» **Your goal**: Your answer should consist only of the lines below from the one with "Screen Mode dropdown" through the one with "Task: Click the Web プロジェクトを配置する button", copied exactly.

» **Information provided**:

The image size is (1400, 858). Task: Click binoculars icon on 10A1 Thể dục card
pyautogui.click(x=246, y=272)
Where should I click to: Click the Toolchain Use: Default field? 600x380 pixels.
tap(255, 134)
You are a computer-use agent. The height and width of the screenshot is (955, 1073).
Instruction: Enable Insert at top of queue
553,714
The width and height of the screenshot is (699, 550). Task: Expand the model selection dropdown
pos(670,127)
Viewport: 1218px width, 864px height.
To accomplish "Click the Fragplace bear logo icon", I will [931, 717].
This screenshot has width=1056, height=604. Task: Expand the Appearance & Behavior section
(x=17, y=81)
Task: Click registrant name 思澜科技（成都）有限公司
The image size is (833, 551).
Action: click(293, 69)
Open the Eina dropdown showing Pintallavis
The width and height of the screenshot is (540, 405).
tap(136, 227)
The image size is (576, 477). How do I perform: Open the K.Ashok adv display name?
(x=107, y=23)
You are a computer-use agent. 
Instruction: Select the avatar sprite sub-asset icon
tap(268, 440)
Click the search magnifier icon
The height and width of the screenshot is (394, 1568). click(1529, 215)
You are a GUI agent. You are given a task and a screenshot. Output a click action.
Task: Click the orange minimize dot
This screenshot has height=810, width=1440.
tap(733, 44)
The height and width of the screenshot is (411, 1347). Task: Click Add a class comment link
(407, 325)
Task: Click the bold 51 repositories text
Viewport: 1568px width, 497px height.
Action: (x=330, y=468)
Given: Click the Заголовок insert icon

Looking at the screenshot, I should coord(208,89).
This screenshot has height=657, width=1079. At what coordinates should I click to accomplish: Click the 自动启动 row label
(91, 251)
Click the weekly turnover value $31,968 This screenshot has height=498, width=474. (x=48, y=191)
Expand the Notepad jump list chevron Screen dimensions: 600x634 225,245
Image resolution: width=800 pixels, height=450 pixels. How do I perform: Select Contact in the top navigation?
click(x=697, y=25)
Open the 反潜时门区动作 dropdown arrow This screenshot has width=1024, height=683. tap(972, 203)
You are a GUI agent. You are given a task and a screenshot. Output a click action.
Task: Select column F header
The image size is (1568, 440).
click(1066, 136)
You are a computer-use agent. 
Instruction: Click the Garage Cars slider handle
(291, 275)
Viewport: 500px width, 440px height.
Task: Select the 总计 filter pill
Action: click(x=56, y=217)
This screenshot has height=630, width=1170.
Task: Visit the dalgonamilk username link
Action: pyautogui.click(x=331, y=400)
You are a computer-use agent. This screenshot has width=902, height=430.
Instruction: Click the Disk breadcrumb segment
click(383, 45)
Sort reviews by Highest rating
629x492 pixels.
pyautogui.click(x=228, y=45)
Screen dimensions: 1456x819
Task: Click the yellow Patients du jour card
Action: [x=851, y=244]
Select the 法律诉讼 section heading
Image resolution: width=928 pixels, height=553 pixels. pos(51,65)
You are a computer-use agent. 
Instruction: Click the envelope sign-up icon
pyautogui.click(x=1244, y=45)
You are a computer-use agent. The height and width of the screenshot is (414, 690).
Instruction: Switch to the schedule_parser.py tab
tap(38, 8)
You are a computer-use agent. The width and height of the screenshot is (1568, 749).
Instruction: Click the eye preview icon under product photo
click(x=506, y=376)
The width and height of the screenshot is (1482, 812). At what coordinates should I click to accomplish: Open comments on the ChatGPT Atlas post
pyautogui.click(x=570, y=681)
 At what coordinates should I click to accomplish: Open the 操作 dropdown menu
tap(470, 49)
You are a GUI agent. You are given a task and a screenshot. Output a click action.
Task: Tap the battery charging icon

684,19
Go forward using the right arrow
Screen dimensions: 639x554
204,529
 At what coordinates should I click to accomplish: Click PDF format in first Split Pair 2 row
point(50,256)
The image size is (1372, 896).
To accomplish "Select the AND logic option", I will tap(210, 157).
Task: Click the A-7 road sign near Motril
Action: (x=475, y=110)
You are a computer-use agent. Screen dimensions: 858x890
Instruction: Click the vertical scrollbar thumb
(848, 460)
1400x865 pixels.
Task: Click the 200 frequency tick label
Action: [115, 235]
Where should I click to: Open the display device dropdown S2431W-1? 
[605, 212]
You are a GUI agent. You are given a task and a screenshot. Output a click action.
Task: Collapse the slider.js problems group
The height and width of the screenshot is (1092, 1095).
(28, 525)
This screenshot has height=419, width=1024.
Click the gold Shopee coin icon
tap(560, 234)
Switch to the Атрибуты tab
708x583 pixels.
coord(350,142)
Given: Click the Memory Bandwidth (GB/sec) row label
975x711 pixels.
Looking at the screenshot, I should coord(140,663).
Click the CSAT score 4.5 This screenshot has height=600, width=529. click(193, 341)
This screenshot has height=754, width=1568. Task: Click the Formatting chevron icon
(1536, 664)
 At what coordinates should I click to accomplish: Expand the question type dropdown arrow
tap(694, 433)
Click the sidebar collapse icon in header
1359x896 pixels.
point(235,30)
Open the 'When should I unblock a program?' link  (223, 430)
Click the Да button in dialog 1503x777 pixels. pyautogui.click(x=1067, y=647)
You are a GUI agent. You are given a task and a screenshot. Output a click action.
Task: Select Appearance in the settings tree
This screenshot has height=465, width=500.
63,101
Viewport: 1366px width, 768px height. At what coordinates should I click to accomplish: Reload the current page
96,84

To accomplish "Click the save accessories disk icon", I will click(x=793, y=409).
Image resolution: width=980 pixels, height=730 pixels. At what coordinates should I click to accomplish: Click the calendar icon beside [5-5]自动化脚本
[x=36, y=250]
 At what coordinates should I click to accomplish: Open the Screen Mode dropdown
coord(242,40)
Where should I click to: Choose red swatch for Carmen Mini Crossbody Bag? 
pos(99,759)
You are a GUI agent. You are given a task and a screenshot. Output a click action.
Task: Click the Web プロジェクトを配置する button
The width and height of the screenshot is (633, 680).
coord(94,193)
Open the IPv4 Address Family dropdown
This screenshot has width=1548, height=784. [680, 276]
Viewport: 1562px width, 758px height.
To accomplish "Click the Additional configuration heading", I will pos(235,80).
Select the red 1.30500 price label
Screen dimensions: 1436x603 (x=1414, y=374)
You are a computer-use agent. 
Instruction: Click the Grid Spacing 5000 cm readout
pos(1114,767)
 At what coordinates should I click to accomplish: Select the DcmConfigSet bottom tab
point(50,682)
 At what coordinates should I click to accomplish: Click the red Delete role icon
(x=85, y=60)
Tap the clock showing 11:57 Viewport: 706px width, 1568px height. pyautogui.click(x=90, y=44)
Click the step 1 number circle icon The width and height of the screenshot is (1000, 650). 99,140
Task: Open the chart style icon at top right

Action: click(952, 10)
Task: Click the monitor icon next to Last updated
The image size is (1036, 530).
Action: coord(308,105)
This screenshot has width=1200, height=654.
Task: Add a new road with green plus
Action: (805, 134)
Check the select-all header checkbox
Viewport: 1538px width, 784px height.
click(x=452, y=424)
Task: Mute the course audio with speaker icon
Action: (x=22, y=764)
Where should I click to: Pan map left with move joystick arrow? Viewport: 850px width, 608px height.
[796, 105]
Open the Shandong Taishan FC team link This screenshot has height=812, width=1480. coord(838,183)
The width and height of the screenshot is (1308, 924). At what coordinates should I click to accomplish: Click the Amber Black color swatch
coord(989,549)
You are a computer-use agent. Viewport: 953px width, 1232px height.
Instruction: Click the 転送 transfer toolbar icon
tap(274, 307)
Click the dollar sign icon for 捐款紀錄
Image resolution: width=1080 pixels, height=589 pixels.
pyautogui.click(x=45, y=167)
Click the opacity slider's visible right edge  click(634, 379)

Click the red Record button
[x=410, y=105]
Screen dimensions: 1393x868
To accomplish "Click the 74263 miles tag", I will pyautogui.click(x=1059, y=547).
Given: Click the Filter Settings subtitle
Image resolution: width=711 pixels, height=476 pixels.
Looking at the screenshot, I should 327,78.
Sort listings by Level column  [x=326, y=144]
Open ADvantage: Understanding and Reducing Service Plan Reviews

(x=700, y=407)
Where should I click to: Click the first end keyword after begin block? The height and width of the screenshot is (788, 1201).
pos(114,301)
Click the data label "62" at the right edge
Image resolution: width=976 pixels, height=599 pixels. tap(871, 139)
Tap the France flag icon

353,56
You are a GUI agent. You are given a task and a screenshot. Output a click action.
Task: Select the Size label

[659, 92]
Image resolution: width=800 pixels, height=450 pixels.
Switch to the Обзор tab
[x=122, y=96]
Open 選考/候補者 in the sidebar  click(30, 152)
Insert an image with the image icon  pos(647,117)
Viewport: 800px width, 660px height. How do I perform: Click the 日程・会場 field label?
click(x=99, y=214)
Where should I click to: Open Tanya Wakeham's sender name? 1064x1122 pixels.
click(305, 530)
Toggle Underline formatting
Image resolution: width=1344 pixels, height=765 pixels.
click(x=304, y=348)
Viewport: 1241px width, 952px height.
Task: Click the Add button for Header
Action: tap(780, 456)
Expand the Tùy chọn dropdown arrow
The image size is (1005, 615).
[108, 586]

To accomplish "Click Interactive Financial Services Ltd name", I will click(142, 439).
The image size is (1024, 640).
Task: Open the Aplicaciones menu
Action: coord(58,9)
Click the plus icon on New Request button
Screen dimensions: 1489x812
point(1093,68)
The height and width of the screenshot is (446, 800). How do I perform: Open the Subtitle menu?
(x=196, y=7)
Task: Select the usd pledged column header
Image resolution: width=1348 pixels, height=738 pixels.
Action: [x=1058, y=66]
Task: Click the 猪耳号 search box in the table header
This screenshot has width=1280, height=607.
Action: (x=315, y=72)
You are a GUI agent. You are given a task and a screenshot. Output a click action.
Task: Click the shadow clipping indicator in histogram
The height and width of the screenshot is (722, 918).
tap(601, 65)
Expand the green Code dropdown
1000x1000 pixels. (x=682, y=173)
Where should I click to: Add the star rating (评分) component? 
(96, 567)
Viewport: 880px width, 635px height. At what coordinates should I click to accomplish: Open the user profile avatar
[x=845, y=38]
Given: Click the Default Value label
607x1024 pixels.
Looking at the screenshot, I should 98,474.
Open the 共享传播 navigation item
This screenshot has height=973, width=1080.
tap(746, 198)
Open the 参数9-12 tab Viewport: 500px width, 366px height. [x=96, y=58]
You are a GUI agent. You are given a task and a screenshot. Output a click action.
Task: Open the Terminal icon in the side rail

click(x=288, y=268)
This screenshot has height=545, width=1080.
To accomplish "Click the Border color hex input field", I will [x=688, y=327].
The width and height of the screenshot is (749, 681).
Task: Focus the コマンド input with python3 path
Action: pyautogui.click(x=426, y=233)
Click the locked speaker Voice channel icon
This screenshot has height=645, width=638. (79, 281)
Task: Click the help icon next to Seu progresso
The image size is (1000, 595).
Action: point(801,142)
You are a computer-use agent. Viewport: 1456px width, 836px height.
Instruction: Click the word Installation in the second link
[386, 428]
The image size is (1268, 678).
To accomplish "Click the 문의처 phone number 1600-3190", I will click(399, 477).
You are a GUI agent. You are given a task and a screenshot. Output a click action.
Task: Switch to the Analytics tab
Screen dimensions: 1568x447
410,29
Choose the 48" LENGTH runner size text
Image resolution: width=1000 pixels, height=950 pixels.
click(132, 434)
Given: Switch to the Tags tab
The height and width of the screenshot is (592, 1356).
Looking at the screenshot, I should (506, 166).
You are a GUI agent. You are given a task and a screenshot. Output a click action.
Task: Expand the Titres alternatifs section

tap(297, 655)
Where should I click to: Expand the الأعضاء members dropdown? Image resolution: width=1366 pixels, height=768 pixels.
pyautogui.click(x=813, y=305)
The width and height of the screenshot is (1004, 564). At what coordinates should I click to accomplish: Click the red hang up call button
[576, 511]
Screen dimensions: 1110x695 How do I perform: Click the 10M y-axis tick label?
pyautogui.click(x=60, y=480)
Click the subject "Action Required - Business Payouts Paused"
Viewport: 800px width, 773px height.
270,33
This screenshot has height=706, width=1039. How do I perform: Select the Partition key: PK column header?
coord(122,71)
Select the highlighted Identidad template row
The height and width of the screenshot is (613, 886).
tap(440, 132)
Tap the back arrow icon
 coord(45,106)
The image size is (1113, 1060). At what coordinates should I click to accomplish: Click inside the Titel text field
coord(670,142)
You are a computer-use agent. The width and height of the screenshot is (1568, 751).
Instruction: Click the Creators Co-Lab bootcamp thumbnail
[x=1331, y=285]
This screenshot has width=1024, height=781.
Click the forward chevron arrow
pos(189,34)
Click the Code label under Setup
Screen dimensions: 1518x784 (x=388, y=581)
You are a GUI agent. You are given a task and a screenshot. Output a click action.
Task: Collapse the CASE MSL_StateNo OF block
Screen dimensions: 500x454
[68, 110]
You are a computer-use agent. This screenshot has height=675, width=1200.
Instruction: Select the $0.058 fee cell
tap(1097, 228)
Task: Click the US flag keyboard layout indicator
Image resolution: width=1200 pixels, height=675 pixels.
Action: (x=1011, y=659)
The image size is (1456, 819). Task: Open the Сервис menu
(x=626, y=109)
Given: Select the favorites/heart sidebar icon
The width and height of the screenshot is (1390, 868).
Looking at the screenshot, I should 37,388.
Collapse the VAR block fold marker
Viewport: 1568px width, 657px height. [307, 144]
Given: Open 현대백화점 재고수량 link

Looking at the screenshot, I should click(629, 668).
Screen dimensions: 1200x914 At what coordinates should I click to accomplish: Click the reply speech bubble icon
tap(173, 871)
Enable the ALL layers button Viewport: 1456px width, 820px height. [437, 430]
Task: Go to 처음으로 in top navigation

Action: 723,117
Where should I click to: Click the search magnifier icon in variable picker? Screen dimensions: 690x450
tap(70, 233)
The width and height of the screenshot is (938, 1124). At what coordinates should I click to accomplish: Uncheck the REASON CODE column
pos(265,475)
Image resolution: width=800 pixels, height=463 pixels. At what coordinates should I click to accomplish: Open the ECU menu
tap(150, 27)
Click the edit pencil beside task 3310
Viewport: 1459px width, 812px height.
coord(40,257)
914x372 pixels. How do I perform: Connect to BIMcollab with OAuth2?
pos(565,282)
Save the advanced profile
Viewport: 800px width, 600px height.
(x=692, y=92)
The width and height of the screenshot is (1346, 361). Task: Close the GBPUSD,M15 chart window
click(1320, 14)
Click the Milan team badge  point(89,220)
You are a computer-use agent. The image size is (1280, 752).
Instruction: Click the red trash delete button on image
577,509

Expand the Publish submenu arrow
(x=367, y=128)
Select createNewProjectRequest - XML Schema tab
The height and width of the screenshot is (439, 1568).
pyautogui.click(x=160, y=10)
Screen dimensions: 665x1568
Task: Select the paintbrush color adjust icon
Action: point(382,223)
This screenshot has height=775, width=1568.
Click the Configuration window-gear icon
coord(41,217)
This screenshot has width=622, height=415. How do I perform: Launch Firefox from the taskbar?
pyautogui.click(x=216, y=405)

» **Exercise answer**:
 At what coordinates should I click to accomplish: Open the Screen Mode dropdown
coord(242,40)
Where should I click to: Choose red swatch for Carmen Mini Crossbody Bag? 
pos(99,759)
You are a GUI agent. You are given a task and a screenshot. Output a click action.
Task: Click the Web プロジェクトを配置する button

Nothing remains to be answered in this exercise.